Give back, word for word, every line from the one containing "Blog (31, 2453)" to the end of the listing, and nothing more.
### DATA FOR PROCESSING
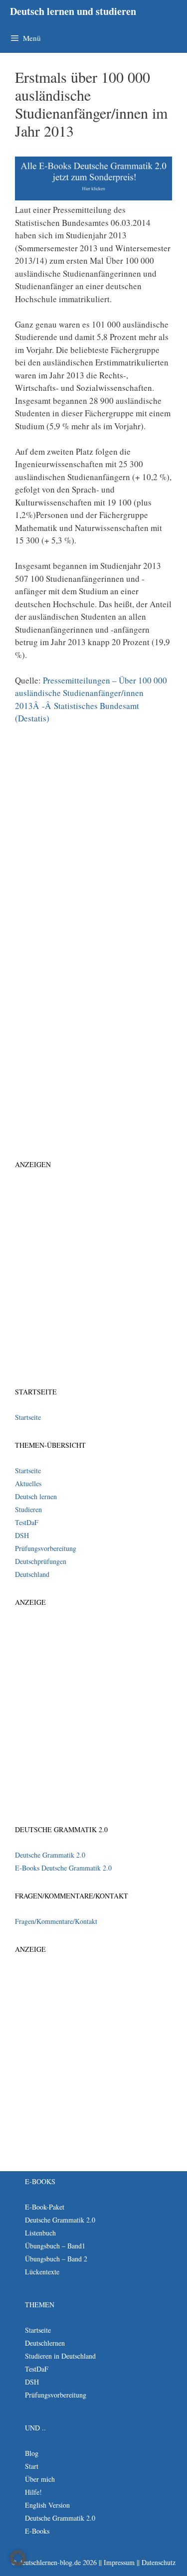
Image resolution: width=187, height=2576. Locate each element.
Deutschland (32, 1574)
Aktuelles (28, 1483)
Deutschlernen (45, 2343)
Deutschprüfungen (40, 1561)
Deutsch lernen (36, 1496)
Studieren (28, 1509)
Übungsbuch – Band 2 (56, 2258)
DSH (22, 1535)
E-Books (37, 2531)
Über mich (40, 2479)
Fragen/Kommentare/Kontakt (56, 1921)
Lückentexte (42, 2271)
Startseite (28, 1417)
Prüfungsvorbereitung (45, 1548)
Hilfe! (33, 2492)
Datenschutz (159, 2562)
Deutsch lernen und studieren (73, 11)
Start (31, 2466)
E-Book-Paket (44, 2207)
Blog (31, 2453)
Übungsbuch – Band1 (55, 2245)
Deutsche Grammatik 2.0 (50, 1855)
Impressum (119, 2562)
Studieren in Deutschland (60, 2356)
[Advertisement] (93, 834)
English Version (47, 2505)
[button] (18, 2558)
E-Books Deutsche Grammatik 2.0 (63, 1868)
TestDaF (26, 1522)
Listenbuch (40, 2232)
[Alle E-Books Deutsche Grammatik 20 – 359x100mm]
######
RESULT:
Blog (31, 2453)
Übungsbuch – Band1 (55, 2245)
Deutsche Grammatik 2.0 (50, 1855)
Impressum (119, 2562)
Studieren in Deutschland (60, 2356)
[Advertisement] (93, 834)
English Version (47, 2505)
[button] (18, 2558)
E-Books Deutsche Grammatik 2.0 (63, 1868)
TestDaF (26, 1522)
Listenbuch (40, 2232)
[Alle E-Books Deutsche Grammatik 20 – 359x100mm]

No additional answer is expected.